Collection entries:

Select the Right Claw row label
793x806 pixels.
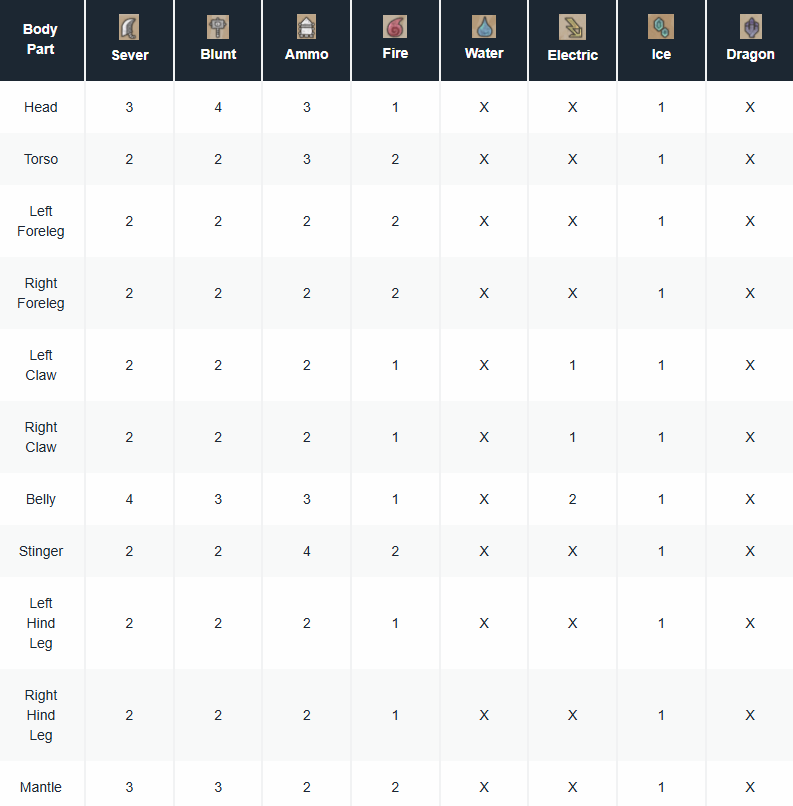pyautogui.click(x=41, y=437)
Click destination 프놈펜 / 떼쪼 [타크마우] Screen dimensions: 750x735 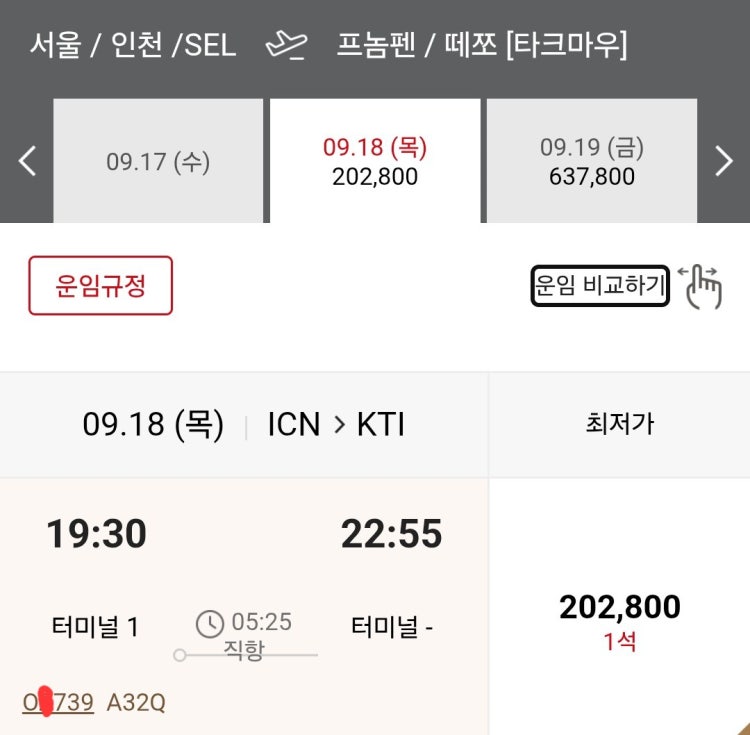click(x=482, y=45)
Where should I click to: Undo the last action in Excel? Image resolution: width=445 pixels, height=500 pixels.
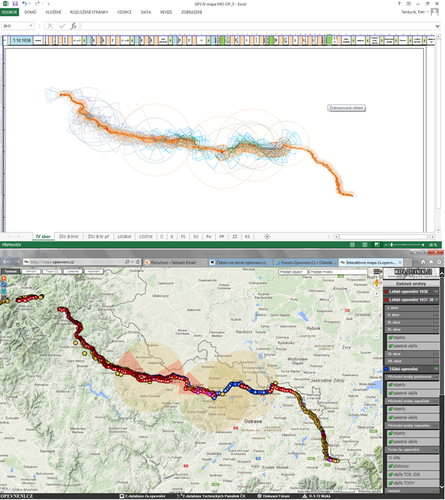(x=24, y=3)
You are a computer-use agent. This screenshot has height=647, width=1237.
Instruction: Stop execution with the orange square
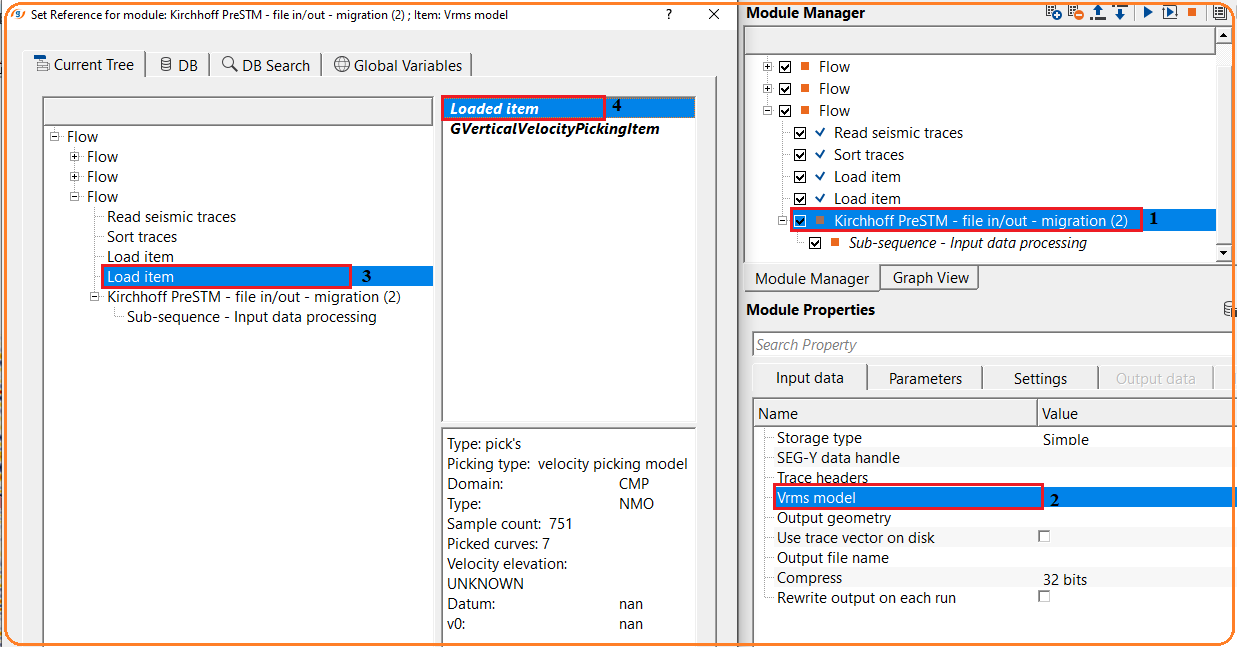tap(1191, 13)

__Exercise requirements__.
Write each line exactly as it appears, from the line that holds "You are a computer-use" through the closing line of the data above, and leave every picture out.

__Answer to this problem__.
You are a computer-use agent. This screenshot has height=647, width=1237.
Instruction: Stop execution with the orange square
tap(1191, 13)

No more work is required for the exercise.